The records
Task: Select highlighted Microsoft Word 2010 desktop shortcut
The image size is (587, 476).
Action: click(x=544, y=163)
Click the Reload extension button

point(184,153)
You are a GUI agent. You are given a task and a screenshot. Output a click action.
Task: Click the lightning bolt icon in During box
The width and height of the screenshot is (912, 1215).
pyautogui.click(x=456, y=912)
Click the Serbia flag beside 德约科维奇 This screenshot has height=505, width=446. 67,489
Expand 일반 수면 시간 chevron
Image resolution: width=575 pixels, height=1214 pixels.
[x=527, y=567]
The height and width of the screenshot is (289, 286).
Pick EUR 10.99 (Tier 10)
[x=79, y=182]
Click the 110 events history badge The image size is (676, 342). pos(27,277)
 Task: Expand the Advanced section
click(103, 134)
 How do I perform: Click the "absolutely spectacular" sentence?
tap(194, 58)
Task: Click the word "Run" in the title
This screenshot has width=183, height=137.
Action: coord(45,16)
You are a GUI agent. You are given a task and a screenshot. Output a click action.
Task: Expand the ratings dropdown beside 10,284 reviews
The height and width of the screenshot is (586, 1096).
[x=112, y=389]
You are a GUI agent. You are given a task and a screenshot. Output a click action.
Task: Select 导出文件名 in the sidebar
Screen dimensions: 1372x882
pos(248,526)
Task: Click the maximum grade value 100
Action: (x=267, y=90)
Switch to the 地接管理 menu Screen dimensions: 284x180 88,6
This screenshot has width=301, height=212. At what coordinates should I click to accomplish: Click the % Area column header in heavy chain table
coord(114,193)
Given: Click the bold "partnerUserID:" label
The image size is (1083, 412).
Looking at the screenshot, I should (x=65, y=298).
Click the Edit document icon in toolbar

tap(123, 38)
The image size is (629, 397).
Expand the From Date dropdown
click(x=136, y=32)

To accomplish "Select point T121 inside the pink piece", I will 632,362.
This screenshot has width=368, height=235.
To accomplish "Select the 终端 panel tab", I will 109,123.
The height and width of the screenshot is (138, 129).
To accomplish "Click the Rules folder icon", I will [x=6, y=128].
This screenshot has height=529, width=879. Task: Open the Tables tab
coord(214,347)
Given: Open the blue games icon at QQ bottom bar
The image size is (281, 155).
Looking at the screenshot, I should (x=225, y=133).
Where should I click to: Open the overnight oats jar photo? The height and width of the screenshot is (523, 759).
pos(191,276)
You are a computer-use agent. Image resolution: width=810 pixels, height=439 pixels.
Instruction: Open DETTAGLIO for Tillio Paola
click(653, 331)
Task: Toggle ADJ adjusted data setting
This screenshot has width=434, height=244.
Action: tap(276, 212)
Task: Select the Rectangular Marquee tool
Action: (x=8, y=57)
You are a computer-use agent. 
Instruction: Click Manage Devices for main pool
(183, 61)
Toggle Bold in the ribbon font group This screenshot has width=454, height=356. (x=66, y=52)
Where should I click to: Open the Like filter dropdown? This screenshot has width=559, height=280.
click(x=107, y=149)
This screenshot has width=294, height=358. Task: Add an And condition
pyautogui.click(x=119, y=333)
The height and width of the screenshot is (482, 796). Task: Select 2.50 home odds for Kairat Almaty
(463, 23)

Work instructions
How many lines in the entries include "Toggle"? Only the number is wanted.

Result below
2